How to Read a Grow Light PPFD Chart

A manufacturer PPFD map is the most useful number a grow light maker publishes, and also the easiest to misread. Below is how to read one without being misled by the way it is drawn.

What a PPFD map actually shows

A PPFD map is a grid of readings taken across the fixture’s footprint at one fixed hanging height. Each cell is a PPFD value in µmol/m²/s — photosynthetic photons landing on one square metre per second at that spot. It is a snapshot of one fixture, at one power setting, at one distance, in one test space. Change any of those and the whole grid changes.

1. The hanging height is half the number

The first thing to find on a map is the height it was shot at. Most makers publish two or three heights; the Spider Farmer SF4000 map is drawn at 12 in and 18 in, and the Mars Hydro FC6500 map at 8, 12 and 16 in. The difference is large. On the SF4000’s own chart the center reads 1821 µmol/m²/s at 12 in and 1371 at 18 in — the same fixture, same power, six inches apart. A PPFD figure quoted without its height tells you almost nothing. See the sourced grids on the SF4000 data page and the FC6500 data page.

2. Read the units carefully

Three numbers get mixed up on spec sheets:

  • PPFD — µmol/m²/s, photons at a point. This is what a map should show.
  • PPF — µmol/s, the fixture’s total photon output. It is a larger number and says nothing about intensity at the canopy. The FC6500 spec sheet lists its PPF (1813 µmol/s) under the words “average PPFD,” which is a mislabel — the unit gives it away.
  • Lux / foot-candles — brightness weighted for the human eye, not PAR. Useful for rough estimates under white light, but not interchangeable with PPFD.

If a “PPFD” figure is in µmol/s, it is really PPF. If it is in lux, it is not PAR.

3. Center vs corners — find your plant’s cell

Every panel is brightest straight underneath and dimmest at the edges, and the gap is bigger than most people expect. The SF4000’s own 12 in chart drops from 1821 at center to about 270 at the 4×4 ft corners — roughly a seventh of the peak. The number that matters is the one over where your plant sits. A canopy filling a tent has plants in those corners, and they see the corner value, not the center.

Maps are often drawn as a square grid but sampled in a circle, which quietly leaves the corners out. If a grid looks suspiciously flat, check whether the true corners were measured at all.

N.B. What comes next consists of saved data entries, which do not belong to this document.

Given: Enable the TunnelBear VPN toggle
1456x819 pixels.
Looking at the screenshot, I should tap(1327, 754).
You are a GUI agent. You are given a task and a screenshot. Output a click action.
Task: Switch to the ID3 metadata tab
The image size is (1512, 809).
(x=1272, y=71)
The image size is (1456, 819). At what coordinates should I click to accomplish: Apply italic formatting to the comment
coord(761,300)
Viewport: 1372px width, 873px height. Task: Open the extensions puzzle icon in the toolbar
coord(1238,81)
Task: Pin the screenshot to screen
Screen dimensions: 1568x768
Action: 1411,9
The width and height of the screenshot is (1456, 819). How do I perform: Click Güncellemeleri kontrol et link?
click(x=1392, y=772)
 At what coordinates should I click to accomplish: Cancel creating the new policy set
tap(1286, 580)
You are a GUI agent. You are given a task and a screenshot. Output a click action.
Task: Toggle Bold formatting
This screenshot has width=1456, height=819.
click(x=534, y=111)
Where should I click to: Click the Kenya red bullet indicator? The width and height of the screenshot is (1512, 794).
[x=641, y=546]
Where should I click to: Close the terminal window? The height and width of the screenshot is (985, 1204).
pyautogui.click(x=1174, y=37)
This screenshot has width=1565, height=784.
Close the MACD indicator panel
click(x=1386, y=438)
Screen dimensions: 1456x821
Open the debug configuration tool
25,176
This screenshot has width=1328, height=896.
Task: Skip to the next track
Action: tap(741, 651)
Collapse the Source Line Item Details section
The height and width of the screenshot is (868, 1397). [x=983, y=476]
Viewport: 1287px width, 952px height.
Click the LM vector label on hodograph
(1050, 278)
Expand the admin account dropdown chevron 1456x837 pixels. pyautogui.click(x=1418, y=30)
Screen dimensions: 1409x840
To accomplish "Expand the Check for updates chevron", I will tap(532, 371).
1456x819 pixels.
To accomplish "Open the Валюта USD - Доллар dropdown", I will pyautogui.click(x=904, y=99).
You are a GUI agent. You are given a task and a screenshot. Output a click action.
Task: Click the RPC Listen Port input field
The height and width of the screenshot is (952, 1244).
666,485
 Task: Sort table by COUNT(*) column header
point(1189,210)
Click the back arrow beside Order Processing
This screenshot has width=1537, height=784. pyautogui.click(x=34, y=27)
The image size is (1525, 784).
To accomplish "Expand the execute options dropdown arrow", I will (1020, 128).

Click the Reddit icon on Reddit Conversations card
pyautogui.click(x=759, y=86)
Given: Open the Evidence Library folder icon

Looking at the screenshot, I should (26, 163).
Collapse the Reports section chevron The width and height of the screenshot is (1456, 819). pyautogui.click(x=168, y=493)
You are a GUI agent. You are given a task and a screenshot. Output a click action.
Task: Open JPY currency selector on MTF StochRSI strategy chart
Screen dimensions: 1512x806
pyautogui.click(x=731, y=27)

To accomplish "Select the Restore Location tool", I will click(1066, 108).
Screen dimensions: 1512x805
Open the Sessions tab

4. Tent size and reflective walls

The same fixture reads much higher in a small, reflective space because the walls bounce light back onto the sensor. A map shot in a 3×3 ft tent will beat one shot in a 5×5 ft tent for the identical light. Manufacturer maps state the test footprint (the SF4000 map is a 4×4 ft tent, the FC6500 a 5×5 ft tent) — match it to your own space before trusting the numbers.

5. What a good map includes

A map you can trust tells you the hanging height, the tent size, the power setting, and enough grid points to show the center-to-corner fall-off. If all you get is a single center number or a bare “average PPFD,” treat it as a best case and assume the delivered light at the edges is well below it. For why these maps tend to read optimistically even when honestly drawn, see are grow light PPFD charts accurate, and for how the whole grid shifts with height see grow light PPFD at different heights.